Records from a dataset:
/---

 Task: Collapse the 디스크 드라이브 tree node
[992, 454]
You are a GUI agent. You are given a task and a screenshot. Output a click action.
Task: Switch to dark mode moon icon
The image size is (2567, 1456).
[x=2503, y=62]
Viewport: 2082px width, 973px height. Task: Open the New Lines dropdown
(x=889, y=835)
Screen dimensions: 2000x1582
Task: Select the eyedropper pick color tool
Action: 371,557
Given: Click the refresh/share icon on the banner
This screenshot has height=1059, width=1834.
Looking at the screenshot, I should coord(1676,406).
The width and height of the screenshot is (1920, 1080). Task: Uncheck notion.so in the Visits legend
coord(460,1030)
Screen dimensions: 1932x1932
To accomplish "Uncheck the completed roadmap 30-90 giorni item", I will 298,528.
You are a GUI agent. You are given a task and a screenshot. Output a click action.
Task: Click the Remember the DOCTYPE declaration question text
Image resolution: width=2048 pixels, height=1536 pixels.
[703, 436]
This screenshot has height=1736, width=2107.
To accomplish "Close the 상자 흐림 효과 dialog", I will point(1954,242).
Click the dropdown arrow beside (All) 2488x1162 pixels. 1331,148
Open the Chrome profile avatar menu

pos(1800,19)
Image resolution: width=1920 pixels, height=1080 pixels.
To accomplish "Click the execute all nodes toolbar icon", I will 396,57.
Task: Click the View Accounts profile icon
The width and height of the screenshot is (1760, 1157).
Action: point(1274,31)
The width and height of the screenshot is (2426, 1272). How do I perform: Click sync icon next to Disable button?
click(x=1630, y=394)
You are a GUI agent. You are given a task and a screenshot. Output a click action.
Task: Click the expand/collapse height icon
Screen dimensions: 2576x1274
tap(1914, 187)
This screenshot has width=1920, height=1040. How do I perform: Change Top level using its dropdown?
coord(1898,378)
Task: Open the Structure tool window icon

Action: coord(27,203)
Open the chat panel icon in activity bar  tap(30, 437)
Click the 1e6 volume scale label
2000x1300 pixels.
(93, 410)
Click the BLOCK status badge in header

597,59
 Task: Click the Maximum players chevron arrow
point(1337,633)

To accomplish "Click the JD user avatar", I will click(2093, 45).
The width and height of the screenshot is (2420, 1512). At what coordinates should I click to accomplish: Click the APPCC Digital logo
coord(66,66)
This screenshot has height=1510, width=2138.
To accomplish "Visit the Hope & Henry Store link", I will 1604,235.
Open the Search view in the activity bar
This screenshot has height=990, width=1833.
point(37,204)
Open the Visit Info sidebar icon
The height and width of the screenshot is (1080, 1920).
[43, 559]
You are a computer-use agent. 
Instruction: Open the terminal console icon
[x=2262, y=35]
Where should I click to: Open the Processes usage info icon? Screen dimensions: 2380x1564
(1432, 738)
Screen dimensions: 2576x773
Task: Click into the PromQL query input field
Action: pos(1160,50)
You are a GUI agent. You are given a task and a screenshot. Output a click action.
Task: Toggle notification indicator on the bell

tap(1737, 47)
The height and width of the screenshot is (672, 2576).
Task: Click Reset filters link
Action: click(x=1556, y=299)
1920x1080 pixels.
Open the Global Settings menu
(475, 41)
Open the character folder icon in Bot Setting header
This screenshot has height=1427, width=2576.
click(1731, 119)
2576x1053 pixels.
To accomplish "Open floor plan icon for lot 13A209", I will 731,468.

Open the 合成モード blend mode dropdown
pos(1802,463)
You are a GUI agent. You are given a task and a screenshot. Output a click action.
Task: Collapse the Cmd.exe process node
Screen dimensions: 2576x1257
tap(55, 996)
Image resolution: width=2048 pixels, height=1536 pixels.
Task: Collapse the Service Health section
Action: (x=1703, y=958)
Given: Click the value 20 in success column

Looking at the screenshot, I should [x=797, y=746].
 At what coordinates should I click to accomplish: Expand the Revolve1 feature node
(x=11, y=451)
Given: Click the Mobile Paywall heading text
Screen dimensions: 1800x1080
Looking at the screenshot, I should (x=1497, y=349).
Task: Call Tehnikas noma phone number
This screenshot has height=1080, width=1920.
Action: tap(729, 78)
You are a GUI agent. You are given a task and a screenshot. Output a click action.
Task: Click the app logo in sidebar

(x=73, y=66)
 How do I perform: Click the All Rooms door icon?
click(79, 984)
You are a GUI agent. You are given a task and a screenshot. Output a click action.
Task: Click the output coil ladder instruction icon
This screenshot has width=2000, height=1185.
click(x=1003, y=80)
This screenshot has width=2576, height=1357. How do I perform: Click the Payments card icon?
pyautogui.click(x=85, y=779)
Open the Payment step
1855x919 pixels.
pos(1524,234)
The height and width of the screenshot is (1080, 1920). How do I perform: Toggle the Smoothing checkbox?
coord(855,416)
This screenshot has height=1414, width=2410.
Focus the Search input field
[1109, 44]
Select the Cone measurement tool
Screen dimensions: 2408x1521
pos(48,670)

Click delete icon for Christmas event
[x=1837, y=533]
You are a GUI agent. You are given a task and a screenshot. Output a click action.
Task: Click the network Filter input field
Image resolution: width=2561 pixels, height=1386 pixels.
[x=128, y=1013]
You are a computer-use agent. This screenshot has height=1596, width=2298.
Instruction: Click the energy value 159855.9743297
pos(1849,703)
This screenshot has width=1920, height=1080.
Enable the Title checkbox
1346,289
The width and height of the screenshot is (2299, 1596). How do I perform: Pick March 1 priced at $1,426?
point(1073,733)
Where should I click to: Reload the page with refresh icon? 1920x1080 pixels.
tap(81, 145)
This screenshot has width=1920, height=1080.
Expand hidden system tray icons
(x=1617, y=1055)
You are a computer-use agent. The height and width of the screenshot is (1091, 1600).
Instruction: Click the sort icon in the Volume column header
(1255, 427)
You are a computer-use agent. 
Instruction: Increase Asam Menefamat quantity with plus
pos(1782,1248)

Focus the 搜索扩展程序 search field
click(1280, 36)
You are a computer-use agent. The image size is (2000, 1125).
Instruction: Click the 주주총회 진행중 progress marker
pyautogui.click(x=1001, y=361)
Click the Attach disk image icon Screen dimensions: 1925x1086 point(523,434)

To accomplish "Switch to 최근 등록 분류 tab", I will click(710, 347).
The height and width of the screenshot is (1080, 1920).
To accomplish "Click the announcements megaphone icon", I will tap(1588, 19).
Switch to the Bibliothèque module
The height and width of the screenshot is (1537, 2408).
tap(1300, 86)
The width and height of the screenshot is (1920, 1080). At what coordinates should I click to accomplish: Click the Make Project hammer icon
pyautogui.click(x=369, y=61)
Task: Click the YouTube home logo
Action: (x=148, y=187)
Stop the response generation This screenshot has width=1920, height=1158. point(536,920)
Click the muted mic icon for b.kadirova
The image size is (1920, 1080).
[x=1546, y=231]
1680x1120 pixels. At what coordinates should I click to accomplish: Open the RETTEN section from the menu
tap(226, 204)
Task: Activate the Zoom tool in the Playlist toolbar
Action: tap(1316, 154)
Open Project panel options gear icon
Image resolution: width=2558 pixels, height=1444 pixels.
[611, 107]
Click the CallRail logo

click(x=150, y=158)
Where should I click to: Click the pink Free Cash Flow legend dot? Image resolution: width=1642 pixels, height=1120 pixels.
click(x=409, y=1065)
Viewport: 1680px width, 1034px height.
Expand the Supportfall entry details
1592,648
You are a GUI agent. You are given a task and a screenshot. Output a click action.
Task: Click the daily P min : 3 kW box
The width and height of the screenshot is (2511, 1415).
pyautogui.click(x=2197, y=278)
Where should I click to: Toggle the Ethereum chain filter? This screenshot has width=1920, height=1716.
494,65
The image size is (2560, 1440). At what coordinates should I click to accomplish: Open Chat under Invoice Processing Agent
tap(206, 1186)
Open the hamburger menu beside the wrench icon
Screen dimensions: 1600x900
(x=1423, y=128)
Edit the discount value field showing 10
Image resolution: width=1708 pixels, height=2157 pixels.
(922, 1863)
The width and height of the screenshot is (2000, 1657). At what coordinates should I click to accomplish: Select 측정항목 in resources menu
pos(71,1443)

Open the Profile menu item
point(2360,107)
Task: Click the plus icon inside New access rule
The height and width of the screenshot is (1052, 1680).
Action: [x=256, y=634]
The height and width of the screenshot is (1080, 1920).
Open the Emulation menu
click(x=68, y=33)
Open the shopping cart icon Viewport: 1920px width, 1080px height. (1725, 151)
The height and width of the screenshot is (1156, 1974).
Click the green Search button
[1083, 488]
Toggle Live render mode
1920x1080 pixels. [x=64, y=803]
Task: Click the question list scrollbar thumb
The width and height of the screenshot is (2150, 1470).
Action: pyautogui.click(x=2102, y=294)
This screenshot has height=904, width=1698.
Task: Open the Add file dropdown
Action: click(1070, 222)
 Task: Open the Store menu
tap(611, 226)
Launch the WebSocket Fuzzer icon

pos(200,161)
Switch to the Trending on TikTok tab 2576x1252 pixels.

\---

• [Directions for this task]: Looking back over the data above, restate word for word the lines that begin at the line with "Open the shopping" and end at the line with "Task: Click the question list scrollbar thumb", inclusive.

• [Answer to this exercise]:
Open the shopping cart icon Viewport: 1920px width, 1080px height. (1725, 151)
The height and width of the screenshot is (1156, 1974).
Click the green Search button
[1083, 488]
Toggle Live render mode
1920x1080 pixels. [x=64, y=803]
Task: Click the question list scrollbar thumb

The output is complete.